Tuesday, January 29, 2013

Birds: Cage and Shadow...

A few months back, when Mom was at my place for Thanksgiving, we went out on Black Friday--against my will, but that's another story--and in our travels we wandered into Pier 1, where I saw this elegant wire bird cage filled with potpourri.  I really liked the clever idea, but at $40 for the cage and an addition $20 for potpourri...well, let's just say I didn't like it that much.

Last week I was at the shop where I buy my favorite specialty teas--Yorkshire and Om chai--and what do I see on a shelf, but this very interesting little wire bird cage.  It's sweet, but I can't think what I would do with it.  

Then I got home and suddenly remembered Pier 1, Black Friday, and the bird cage.

This morning I went back to the store, and though I expected it to be gone, it wasn't...

My $6.00 bird cage.  No, really.  $6.00.  It's brass, about 12" tall and has three little bird silhouettes attached around the outside.  It is totally amazing.


So, I buy the bird cage, walked next door to Pier 1 and found a bag of potpourri--on sale--that worked perfectly.  Cilantro Citrus.  Fresh, spicy, clean scent.

Here it is, my adorable $16.00 potpourri birdcage, in my main bath.  But you know what's even better than not spending $60.00?  Mine is actually cooler than the one at the Pier...


And since we're (more or less) on the topic of birds...

The other day.  I'm reading, dogs are napping, peace and quiet--BAM!  I jump, the dogs leap to their feet barking, the three of us stare at each other while we wait for the house to collapse or the world to end.  The boys run to the front windows and growl at the road, though I'm sure the noise came from a different direction.  I walk toward the large window that looks over the back garden and am stunned to see this:


A bird ghost.  A shadow bird.  An imprint of horror because this must mean the corpse is 20 feet below lying in a heap of deadness on my back path.  Little birds used to crash into my windows quite often, but since putting up my prayer flags the kamikaze stuff has pretty much stopped.  I've never had such a large bird hit the window with enough force to leave this kind of ghostly definition.  If you click on the photo, you can actually see his eyes, beak, and feathers.

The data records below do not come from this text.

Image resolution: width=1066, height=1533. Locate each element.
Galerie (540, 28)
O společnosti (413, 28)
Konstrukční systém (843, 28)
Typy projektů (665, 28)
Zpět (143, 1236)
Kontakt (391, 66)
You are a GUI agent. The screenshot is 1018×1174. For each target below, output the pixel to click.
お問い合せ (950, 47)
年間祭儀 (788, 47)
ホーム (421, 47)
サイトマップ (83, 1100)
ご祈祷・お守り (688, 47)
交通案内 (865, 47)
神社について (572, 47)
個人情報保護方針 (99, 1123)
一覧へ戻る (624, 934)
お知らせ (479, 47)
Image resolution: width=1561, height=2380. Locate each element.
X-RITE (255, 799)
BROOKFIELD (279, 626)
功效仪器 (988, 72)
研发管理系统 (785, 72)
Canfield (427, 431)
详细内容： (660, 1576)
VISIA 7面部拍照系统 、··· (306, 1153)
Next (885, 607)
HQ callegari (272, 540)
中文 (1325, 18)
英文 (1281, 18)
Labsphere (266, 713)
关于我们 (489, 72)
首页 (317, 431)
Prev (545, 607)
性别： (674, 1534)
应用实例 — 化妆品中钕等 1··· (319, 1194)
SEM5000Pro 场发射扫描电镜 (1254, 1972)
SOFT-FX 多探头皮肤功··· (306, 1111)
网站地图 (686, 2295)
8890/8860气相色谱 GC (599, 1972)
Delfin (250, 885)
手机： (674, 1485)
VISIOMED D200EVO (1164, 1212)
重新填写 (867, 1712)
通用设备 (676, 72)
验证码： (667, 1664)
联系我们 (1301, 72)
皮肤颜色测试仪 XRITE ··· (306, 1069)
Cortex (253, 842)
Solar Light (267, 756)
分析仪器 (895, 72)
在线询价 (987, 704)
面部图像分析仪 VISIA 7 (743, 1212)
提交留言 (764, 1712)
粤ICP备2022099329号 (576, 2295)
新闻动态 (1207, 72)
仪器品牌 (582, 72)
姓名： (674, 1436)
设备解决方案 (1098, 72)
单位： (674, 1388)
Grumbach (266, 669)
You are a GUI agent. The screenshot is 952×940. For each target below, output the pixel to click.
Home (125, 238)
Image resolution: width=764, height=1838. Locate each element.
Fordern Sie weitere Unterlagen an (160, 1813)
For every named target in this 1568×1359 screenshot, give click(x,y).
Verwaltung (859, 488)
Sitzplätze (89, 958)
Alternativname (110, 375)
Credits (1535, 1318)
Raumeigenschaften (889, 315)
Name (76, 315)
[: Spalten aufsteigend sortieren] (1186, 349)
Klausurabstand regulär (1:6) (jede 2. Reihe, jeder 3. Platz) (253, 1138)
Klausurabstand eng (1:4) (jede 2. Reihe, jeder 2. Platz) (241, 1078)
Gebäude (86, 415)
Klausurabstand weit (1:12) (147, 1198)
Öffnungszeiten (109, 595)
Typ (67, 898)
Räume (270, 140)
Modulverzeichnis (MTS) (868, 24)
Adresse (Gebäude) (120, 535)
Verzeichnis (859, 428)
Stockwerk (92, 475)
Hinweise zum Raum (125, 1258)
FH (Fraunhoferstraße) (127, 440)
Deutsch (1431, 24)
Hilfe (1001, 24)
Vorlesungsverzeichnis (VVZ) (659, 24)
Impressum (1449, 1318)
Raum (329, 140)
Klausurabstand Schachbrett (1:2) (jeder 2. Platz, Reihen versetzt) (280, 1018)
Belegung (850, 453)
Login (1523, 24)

Resigned, I go downstairs, through the garage and out the back door, already cringing at what I will find.

Which was nothing.

How could this bird hit with such velocity, and live to tell the tale?  I looked all over the yard, down the driveway, over the embankment, into the pines and trees...nothing.  A mystery of survival.

I don't have a ladder tall enough to wash this window, and though I hoped the rains would wash away the shadow, that hope didn't pan out because the window is not only in a sheltered corner of the house, it's tucked under the eaves.  So, I had to call Jeremy, the one guy in my small town who has tall, tall ladders and washes most of the nearly inaccessible windows for miles around. 

When I told him I needed him to wash a bird ghost off my window, he hesitated, then said he'd be right over.  Once he saw what I was talking about, he shook his head and said he'd never seen such a clear outline, even down to the beak, and he'd been washing bird dust (his words) off windows for years.

Jeremy is convinced the bird flew down the mountain on auto-pilot, then croaked.  I prefer to think the bird might've had a really bad headache, but lived to tell his friends about the day he met his own reflection at Mach 4...

3 comments:

  1. I adore bird cages but....hate birds. I know. Kinda strange. I have a very similar bird cage in my office on a bookshelf. Just adds something...glad you got it for such a bargain.